Tem saído cada dia mais matérias, mais entrevistas, mais recomendações, para que assuntos desagradáveis sejam discutidos de forma aberta, seja com familiares, amigos, sócios, empregados, cuidadores, especialistas ou advogados..., com quer que seja. Nada mais sábio.
Toda vez que entro no tema que escrevo abaixo vejo que o número de leituras despenca. Peço encarecidamente que leiam e pensem. Por vocês próprios, encarem o inevitável. E começo com uma piada para amenizar:
Há duas coisas na vida que ninguém escapa, pagar impostos e morrer.
Estes temas são inevitáveis. Sobre imposto de renda a conversa está cada ano mais fácil. Quem é novo não faz ideia do que era entregar tudo para o contador e esperar por notícias, nem sempre boas. O IR atual é uma baba, mesmo assim coisa chata de se falar. Quem morou fora do Brasil diz que lá fora é muito mais complicado.
O tema morte não é só desagradável, o tema morte é simplesmente inevitável, ponto final. Não há escapatória, ponto final. "Nós que aqui estamos por vós esperamos", verdade verdadeira. Qualquer posicionamento contrário é de uma burrice, uma falta de auto respeito sem tamanho. Negar é masoquismo, dos piores, os mais devastadores. Não faça isso consigo.
Repito o que já escrevi várias vezes: quer melhorar e muito sua qualidade de vida? Pois então entenda o que é e deve ser morte. Não é um contrassenso. Simples, prepare-se. Não estou falando de sua morte, mas de mortes que vão acontecer pela vida.
Quer melhorar e muito a vida de todos nós, brasileiros, pois então coloque a conversa e a discussão 'morte' na pauta do dia a dia.
Comentário meu no Estadão:
Abrir a discussão sobre mortes, todas, sem excessão, urge neste país. Temos que começar de alguma forma, e os temas e a forma que Ana Cláudia traz é um ótimo ponto de partida. Brasil é um dos países mais violentos do planeta. Morte violenta não é só as de tiros, assassinatos e acidentes de trânsito, que são um descalabro total, uma vergonha nacional sem tamanho e justificativa, mas também a morte natural sem um pingo de dignidade que acontece em hospitais.
O outro lado da questão é simples de entender. Espero que nós, brasileiros, tentemos acertar esta situação vergonhosa antes que ela venha doer mais ainda em nossos bolsos, que parece ser a única coisa que se entende por aqui. Sou um brasileiro que acompanha finitudes há tempo e afirmo que o que vem acontecendo está errado, muito errado.
Afirmo com todas as letras, nós brasileiros perdemos o sentido da boa humanidade. O bom senso se foi faz muito.
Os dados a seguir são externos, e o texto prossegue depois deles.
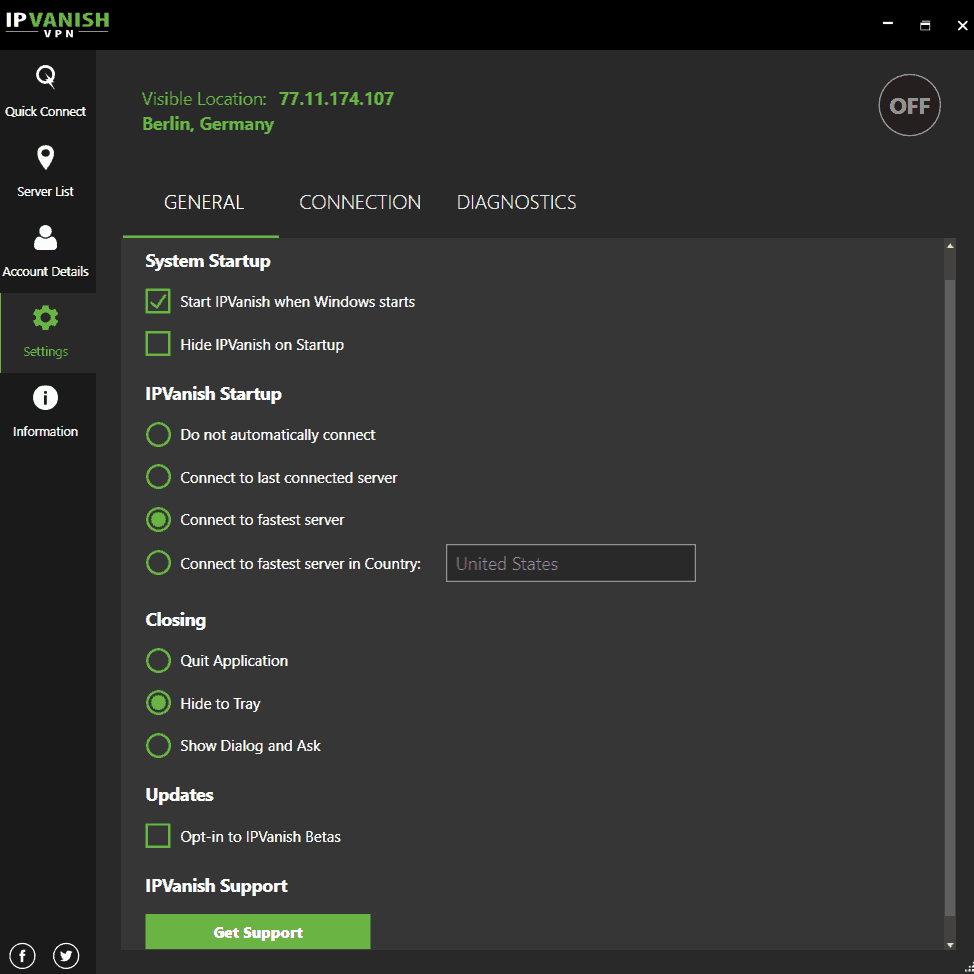Open Server List pin icon

point(46,158)
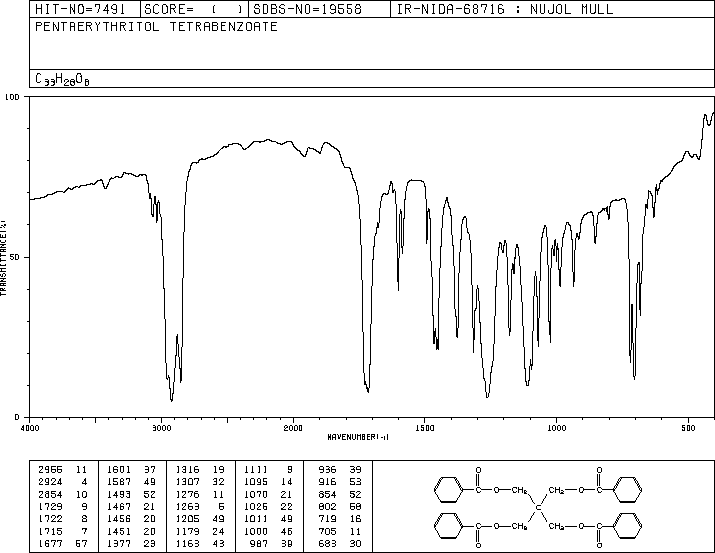Click the IR-NIDA-68716 NUJOL MULL label
The image size is (715, 553).
[x=505, y=9]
PS.: T W, que está velhinha e doente, teve um treco há quadro dias. Levada para o hospital, horas depois um médico veio conversar sobre a situação, grande probabilidade de óbito em 24 horas, máximo. Pois então, 24 horas após a notícia a médica que está atendendo simplesmente não conseguiu entender a recuperação absurda que ela teve. E eu fritei a cabeça, estou exausto. Toda a equipe que cuida em casa dela, cuidadoras, enfermeira chefe e médica geriátrica, já percebeu que ela não quer morrer num hospital, mas em casa. Segundo vários relatos, são inúmeros os casos assim.
Eu tenho pensado muito no que é ou deveria ser morte. Tenho lido, tenho conversado com médicos e especialistas, tenho buscado informações. A única coisa que para mim está claro, que todas as informações não deixam mais duvidas é que do jeito que a morte vem sendo tratada no Brasil é um erro grotesco, e que se tem que fazer algo para mudar a situação. O tema não é fácil, não tenho dúvidas, mas passamos da hora de encará-lo.